Oh well. Enough ranting. Off to try to get some books published.
Baen takes direct submissions too. Good luck!
She asked him how the hell do new authors get published - his advice, write the whole book before you send a query letter, then give them a good outline and keep sending letters until you get a yes. He said, if the book idea is good a publisher will accept it, new writer or no, He also said he never lets anyone read his stuff before he submits it because it shakes his confidence. Yes, a best selling author and he still thinks he stinks. He said if he gets one negative comment it throws him into a tailspin and he can't write. I just felt like sharing that with you. Keep sending those letters Dale, I have no doubt you'll make it.
In addition, the world of non-fiction can be terribly disappointing. Again, leave out the self-help books- it will be highly personal as to whether any book is "good" or not. However, a survey of "how to" books that I've bought over the years shows a very low percentage that are useful. I must have 5 "how to use your camera" books that simply reproduce the company's catalog with generic advice that comes in the manual and/or is the same in every book. In other words, there is no new information or insight in them. Lately I've had better luck. I think that the availability of amazon reviews and similar reader reviews from other booksellers has been helpful.
I don't really trust book reviewers to give me good advice (though I am one). I read book reviews more to enjoy the review and to learn things than to decide if I want to read the book. I often hunt down reviews of complex books after I've read the book. I like to have the story unfold as the author intended, and don't even read book jacket summaries in most cases (I realize that sounds odd, but most people are a little odd, some of us perhaps a bit more than the statutory minimum).
I keep thinking about writing fiction but haven't started, though I'm now writing enough nonfiction blogs that I can't keep up with them all.

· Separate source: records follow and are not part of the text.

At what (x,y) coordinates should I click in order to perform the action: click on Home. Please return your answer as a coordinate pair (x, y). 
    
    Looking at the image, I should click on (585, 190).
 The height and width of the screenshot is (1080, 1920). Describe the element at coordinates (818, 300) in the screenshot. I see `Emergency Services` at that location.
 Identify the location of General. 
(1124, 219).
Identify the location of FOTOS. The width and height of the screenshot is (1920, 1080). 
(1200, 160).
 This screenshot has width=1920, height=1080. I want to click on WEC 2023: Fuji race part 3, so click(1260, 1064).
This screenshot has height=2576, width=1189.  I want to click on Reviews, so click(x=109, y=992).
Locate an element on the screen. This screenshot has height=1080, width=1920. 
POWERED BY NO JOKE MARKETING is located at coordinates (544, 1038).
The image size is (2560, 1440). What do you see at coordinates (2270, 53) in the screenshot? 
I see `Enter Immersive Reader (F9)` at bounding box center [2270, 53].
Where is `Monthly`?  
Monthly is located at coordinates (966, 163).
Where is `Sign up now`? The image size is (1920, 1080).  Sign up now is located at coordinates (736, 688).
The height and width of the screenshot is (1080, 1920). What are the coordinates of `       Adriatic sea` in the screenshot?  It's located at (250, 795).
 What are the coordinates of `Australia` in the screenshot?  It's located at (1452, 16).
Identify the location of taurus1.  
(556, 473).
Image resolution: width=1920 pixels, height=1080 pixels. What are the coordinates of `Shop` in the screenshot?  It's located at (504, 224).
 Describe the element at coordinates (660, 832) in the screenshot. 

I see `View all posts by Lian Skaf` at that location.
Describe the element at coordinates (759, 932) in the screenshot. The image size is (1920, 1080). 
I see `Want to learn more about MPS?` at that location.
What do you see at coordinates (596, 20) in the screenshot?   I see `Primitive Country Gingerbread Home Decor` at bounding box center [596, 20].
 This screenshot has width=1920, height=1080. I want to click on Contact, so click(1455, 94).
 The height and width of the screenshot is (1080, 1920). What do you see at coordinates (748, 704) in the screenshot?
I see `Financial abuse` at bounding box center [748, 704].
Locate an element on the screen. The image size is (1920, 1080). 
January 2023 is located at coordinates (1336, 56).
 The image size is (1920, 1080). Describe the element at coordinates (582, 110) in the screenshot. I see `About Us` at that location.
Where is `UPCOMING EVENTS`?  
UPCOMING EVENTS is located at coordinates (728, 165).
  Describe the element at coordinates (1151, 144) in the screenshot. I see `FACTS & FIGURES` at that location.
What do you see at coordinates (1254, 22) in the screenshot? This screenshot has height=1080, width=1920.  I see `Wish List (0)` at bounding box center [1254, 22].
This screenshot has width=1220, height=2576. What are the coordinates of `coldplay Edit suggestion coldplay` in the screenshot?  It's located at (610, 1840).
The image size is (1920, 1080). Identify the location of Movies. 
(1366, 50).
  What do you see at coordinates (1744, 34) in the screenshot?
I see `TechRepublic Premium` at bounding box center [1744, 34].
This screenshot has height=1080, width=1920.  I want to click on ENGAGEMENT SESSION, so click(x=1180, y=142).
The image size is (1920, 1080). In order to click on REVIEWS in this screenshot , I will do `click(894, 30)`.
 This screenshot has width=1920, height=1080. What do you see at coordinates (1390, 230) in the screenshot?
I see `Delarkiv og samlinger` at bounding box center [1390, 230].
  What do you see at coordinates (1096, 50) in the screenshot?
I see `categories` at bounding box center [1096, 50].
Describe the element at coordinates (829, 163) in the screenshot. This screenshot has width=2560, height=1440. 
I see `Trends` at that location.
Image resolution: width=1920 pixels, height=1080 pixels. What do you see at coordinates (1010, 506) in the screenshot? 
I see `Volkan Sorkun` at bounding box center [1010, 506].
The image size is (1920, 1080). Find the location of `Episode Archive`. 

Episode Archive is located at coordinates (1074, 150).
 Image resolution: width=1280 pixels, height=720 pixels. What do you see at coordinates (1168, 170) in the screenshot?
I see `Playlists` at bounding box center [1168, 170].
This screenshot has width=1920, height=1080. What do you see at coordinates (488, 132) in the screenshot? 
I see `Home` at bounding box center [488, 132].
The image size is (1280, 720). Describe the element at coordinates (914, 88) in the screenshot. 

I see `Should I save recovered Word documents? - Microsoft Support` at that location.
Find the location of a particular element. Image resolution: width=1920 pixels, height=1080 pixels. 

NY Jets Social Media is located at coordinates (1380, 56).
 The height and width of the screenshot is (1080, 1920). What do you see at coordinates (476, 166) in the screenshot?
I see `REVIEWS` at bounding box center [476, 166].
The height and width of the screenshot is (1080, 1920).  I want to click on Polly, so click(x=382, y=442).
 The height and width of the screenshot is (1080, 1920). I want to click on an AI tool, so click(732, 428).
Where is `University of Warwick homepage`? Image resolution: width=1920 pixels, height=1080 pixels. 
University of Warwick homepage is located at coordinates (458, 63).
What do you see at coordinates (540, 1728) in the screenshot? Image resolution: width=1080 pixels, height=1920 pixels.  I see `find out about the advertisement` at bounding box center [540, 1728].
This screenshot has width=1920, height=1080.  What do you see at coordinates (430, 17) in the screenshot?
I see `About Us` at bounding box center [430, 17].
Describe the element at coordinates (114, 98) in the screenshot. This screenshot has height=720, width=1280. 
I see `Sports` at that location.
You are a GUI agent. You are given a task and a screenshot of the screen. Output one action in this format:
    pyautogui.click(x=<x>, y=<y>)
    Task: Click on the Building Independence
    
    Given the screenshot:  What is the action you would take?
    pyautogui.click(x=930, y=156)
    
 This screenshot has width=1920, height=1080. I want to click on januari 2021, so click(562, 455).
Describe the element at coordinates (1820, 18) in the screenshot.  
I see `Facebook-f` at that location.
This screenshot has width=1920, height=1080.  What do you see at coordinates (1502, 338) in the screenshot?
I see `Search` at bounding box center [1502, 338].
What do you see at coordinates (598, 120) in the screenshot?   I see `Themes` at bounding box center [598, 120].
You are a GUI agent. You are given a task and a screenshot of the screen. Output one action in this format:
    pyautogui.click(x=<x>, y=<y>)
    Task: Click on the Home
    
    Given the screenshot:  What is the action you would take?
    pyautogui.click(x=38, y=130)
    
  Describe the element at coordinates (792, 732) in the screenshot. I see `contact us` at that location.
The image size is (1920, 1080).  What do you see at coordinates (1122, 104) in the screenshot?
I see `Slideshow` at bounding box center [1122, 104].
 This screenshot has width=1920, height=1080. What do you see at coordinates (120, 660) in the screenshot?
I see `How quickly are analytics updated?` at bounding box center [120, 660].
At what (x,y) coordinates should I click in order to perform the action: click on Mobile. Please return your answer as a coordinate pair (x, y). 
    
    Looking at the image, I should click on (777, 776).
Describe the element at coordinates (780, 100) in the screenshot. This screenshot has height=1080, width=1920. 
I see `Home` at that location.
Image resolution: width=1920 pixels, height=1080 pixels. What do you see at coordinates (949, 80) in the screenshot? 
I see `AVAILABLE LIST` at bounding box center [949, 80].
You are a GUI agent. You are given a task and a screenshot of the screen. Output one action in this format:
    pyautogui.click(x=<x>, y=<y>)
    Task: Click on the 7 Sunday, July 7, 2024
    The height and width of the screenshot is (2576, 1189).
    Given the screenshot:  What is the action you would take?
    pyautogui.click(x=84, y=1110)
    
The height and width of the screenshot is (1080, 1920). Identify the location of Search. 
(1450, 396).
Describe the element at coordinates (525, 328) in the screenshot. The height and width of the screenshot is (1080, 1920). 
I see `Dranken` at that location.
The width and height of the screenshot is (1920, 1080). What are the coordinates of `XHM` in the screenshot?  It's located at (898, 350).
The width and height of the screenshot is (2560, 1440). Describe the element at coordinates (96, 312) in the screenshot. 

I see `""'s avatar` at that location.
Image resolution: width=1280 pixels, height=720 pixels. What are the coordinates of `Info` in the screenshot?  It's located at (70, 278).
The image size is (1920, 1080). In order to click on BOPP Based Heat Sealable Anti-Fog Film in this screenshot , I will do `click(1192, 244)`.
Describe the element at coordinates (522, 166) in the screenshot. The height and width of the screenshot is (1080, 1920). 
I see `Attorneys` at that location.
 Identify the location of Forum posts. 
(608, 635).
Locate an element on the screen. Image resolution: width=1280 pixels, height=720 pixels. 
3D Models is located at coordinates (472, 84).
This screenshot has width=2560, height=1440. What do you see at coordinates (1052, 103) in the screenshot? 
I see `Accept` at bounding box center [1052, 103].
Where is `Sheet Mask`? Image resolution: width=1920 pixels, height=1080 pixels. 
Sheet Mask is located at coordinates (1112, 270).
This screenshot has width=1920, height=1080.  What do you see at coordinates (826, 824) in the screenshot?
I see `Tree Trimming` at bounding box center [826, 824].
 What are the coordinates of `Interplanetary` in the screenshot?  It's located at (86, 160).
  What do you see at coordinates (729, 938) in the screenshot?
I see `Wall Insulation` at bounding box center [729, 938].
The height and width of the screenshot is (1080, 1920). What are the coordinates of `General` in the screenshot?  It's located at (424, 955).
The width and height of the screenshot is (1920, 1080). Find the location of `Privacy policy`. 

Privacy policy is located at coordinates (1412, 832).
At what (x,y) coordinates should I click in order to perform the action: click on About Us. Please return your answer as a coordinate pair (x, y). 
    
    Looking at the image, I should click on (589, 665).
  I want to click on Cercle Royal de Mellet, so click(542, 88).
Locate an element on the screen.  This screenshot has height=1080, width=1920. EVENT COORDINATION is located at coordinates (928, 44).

My writing has certainly improved since September when I started my first blog.
I admire your desire and tenacity, and can say with no reservation that your piece was a pleasure to read, as were the comments it stimulated. Best of luck! Let's hope there's a blockbuster, not merely a Blockbuster, around the corner for you.
Now, it is my time. To work, to learn, to do whatever it takes to make it, if I can. I might not get published but I will give it my very best.
I will not quit, no matter the difficulty. For the very first time in my life I have found what I love, my joy, my bliss. So, I will be in the trenches alongside so many here on gather.
;o)
At the same time, though, it almost does.
-"I've learned. I've brought characters and plots to life. I've enjoyed writing. I'll continue to do so."
Love it.
I hope that one day a writing career opens up for you, you certainly deserve it. I loved Char.
Keep hope alive, and never give up on your writing.